Zopas verscheen op initiatief van de Galway County Council
(Ierland) een boeiende en vooral gebruiksvriendelijke
brochure Collecting and Preserving Folklore and Oral
History: Basic Techniques. Deze is de neerslag van
drie Folklore and Oral history cursussen - en geeft o.m. de
basis-richtlijnen voor iedereen die zich op dit (gladde)
terrein wil wagen.
Meer informatie kun je bekomen via de website van de
Ierse
'Heritage Council'
WEBSITES
Fachkatalog
Technikgeschichte online
In 1961 werd
in de toenmalige DDR de Informationsdienst Geschichte
der Technik in het leven geroepen als een
samenwerkingsverband tussen de Saksische 'Landesbibliothek'
en de Technische Universiteit van Dresden. In 1971 kreeg
deze samenwerking een nieuwe naam, nl. de
Bibliographie Geschichte der Technik (BGT).
Twintig jaar later, in het werkingsjaar 1991/1992 zette de
BGT haar eerste stappen op de elektronische snelweg, en als
gevolg van het steeds toenemende gebruik van de dienst werd
vorig jaar besloten om te migreren naar de databanken van
het Zuid-West-Duitse Bibliotheekverbond
(Südwestdeutschen Bibliotheksverbundes).
Zo ontstand de 'Vakcatalogus Techniekgeschiedenis', die ca.

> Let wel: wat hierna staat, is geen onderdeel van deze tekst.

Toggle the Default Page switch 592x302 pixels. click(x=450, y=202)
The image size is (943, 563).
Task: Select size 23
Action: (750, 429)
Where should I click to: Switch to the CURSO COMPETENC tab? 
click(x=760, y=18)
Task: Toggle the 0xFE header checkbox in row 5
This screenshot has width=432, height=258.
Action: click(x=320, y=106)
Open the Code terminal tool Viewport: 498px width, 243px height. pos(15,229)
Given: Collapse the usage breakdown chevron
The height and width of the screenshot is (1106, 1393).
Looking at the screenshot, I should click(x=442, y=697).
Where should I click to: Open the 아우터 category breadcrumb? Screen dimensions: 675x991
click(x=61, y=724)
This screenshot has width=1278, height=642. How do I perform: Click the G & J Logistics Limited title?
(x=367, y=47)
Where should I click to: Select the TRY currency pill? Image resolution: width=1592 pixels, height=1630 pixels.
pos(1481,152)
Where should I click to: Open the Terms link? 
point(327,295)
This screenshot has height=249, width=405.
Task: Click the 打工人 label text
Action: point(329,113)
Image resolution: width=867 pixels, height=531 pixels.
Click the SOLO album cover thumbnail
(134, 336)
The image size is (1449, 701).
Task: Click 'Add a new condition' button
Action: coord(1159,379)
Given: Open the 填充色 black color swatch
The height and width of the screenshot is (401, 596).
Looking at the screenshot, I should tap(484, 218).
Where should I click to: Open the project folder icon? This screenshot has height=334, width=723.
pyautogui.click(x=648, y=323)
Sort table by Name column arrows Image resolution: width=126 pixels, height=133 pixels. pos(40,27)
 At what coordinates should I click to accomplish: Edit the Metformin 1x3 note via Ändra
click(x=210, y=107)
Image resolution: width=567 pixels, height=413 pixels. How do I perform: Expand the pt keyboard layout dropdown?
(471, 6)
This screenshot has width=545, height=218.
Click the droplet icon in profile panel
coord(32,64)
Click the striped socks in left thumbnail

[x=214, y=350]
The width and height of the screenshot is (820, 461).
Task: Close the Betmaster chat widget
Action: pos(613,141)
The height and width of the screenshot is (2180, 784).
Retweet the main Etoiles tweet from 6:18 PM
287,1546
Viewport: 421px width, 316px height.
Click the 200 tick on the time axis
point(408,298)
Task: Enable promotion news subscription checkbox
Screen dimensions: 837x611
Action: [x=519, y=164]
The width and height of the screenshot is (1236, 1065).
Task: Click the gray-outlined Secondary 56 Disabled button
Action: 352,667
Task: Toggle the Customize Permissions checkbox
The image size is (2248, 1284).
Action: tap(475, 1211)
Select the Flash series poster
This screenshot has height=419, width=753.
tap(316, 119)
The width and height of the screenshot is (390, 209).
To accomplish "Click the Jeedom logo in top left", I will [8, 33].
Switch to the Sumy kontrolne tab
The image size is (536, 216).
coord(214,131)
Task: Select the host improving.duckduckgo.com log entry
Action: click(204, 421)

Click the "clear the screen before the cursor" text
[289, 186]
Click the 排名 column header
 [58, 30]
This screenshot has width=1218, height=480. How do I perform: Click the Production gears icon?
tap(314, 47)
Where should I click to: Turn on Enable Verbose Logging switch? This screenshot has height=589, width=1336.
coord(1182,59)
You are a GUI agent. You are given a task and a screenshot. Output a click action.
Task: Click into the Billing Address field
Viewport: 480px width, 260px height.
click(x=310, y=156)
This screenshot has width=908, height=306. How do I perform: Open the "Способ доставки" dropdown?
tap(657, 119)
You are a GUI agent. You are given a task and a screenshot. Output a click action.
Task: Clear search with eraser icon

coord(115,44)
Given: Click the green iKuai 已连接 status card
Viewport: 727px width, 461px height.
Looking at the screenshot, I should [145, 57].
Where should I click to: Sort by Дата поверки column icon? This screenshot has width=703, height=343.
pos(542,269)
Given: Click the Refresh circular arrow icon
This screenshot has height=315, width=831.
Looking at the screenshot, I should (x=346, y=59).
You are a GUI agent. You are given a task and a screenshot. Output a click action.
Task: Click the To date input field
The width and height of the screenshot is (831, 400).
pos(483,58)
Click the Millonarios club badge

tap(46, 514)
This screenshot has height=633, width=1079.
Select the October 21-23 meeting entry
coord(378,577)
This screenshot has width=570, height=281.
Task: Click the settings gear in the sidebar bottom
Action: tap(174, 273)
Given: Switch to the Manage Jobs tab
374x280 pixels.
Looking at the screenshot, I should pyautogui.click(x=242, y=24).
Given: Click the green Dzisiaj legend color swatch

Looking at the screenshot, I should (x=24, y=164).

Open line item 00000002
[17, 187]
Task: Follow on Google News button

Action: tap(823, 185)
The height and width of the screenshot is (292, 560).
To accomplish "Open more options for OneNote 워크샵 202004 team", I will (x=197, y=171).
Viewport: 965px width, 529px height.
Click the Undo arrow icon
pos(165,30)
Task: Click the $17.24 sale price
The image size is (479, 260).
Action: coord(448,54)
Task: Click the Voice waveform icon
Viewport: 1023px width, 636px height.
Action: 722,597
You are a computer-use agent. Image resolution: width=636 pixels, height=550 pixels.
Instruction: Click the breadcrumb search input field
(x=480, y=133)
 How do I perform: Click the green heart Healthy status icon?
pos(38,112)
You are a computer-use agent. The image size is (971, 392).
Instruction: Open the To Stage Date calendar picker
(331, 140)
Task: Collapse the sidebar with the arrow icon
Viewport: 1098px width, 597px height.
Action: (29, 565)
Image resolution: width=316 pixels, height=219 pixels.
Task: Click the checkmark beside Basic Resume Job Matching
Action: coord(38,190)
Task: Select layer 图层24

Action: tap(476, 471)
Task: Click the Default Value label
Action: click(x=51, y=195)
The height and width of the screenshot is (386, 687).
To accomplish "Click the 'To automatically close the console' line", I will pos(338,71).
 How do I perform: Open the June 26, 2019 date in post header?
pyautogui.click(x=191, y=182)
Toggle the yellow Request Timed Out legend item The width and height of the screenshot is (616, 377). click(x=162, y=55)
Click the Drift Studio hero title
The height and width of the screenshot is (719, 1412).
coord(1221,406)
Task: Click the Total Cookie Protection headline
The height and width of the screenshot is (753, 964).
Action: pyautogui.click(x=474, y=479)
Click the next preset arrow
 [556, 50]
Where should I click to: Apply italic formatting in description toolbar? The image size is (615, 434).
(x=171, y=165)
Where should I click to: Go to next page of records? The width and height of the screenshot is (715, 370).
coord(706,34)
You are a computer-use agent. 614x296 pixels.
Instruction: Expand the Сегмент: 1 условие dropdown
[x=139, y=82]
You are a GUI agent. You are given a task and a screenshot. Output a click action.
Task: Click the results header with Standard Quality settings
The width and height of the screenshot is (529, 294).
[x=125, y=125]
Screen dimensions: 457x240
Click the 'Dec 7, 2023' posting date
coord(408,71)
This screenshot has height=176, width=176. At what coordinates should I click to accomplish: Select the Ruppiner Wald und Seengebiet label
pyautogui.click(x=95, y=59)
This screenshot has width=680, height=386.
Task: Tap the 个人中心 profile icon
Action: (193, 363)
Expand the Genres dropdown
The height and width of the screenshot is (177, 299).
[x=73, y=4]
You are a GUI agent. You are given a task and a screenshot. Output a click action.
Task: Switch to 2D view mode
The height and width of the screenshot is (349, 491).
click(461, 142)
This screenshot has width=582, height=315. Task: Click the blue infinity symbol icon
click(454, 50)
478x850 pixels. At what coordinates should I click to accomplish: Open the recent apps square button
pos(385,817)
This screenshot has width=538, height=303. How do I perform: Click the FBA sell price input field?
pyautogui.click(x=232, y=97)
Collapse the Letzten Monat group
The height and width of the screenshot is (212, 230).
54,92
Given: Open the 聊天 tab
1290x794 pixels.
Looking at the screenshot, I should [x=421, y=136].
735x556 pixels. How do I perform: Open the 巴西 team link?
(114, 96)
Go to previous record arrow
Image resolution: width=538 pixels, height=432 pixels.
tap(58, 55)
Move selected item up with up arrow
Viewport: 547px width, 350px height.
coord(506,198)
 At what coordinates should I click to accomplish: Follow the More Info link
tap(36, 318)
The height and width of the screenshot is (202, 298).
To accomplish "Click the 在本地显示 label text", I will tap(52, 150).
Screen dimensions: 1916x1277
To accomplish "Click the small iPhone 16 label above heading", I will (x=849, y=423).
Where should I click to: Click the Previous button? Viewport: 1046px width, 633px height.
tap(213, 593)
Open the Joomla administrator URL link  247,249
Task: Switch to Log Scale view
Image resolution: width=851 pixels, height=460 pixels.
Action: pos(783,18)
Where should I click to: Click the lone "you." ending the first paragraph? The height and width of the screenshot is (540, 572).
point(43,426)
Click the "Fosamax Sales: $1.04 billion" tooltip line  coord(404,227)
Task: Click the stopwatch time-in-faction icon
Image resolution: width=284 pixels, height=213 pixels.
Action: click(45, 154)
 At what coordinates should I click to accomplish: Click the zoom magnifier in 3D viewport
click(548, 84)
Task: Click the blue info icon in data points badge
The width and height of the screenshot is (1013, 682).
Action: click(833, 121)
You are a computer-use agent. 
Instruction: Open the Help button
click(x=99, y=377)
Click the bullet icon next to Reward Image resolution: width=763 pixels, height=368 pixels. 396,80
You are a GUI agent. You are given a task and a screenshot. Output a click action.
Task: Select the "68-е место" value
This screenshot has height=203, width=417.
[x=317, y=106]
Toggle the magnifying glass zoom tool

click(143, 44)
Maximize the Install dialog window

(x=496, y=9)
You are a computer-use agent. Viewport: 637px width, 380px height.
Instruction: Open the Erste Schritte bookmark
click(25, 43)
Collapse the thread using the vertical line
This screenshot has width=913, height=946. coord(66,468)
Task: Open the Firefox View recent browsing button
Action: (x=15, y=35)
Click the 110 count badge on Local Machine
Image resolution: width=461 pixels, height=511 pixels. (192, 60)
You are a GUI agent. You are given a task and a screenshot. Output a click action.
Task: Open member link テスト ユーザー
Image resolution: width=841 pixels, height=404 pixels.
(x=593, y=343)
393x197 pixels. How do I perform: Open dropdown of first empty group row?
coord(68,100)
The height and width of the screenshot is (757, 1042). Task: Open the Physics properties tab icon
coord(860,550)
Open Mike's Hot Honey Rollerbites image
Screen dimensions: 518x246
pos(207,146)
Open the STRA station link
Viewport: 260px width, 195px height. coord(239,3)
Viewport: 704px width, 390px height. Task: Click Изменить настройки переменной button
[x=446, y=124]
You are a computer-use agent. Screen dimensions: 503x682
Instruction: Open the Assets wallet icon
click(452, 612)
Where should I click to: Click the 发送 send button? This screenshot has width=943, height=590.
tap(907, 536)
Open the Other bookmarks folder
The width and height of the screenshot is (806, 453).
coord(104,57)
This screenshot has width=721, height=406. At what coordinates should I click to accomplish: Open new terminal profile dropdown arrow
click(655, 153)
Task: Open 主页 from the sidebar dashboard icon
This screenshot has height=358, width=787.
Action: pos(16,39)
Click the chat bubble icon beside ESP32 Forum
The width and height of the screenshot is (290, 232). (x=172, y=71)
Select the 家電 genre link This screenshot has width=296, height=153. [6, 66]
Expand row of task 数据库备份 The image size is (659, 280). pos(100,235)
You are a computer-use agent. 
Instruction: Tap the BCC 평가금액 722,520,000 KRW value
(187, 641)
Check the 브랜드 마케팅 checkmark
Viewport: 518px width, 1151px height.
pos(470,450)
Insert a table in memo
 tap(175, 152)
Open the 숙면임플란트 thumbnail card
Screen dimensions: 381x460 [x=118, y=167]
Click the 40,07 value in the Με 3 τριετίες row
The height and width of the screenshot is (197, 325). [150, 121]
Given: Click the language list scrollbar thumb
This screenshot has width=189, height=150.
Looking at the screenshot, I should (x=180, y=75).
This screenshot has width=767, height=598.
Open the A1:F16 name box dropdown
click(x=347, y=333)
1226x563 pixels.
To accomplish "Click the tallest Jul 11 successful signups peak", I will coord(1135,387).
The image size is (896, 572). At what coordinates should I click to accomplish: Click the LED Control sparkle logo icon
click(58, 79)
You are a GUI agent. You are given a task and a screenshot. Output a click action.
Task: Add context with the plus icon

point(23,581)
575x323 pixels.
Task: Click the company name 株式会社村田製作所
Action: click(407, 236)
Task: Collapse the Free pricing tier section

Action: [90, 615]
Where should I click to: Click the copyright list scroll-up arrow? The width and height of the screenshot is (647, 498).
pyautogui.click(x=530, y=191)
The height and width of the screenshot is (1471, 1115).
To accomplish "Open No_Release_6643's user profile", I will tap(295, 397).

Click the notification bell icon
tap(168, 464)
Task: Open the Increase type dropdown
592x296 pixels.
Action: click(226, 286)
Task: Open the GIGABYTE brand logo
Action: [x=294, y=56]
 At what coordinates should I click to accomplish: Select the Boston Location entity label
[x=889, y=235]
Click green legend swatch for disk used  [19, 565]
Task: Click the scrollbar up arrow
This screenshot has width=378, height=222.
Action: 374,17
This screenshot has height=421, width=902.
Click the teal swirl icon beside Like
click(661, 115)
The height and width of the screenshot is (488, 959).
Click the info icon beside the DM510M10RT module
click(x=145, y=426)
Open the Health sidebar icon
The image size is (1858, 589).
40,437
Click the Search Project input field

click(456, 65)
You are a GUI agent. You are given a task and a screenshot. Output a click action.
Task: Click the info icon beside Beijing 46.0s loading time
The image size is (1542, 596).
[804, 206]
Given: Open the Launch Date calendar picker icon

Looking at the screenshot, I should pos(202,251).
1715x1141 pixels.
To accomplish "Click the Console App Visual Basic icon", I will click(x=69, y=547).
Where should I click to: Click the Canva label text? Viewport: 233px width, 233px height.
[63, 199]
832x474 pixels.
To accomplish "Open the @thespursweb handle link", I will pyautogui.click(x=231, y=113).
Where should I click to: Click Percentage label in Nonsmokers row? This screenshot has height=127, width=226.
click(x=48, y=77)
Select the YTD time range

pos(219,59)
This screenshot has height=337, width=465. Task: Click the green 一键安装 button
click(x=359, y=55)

19.000 titels ontsluit. Tijdens het eerste kwartaal van 2007
werd de databank aangevuld met zo'n 42.000 die in de
jaren 1991-2006 door de BGT verzameld waren. Voor de
toekomst rekent men op een aanwas met ca. 3000 titels per
jaar.
Belangstellenden kunnen inloggen via de website van de
Sächsische
Landesbibliothek Staats- und
Universitätsbibliothek
Dresden. Op
dezelfde pagine vind je ook een toegang tot het
Schaufenster
Technikgeschichte
West-Vlaamse
beeldbanken
Het opzetten
van beeldbanken is tegenwoordig erg populair. In de
provincie West-Vlaanderen zijn er een aantal beeldbanken die
de stads- of gemeentegrenzen overstijgen. De regionale
beeldbank 'WESTHOEK
verbeeldt'
ontsluit bedreigd particulier beeldmateriaal over en in de
zuidelijke Westhoek. De beelden worden in samenwerking met
vrijwilligers opgespoord, bewaard en ontsloten. 'WESTHOEK
verbeeldt' ontstond uit de beeldbank 'HEUVELLAND verbeeldt'
en heeft betrekking op de gemeenten Heuvelland,
Langemark-Poelkapelle, Vleteren, Zonnebeke en de steden
Ieper, Mesen, Poperinge . De beeldbank 'West-Vlaanderen
toen' wenst
historisch beeldmateriaal over West-Vlaanderen toegankelijk
te maken voor een ruim publiek en omvat de deelcollecties
'vlas', 'Streuvels', 'kusterfgoed' en 'Wereldoorlog I' . De
beeldbank 'West-Vlaanderen
nu'
geeft een overzicht van de vele hedendaagse initiatieven
binnen het provinciebestuur: projecten, fotocollecties,
tentoonstellingen, enz. Verder is er nog de 'Beeldbank
van de Zwinstreek',
waarin oude postkaarten en recente fotos tonen hoe het
uitzicht van de dorpen en stadjes van de Zwinstreek
evolueerde. Hij bevat de collecties van het Museum Sincfala
en van de Gemeentelijke Openbare Bibliotheek van
Knokke-Heist. Die collecties worden aangevuld met een
privécollectie van Serge Voordeckers (hoofdzakelijk
Duinbergen). Men hoopt in de toekomst ook foto's van andere
gemeenten van de Zwinstreek te kunnen opnemen.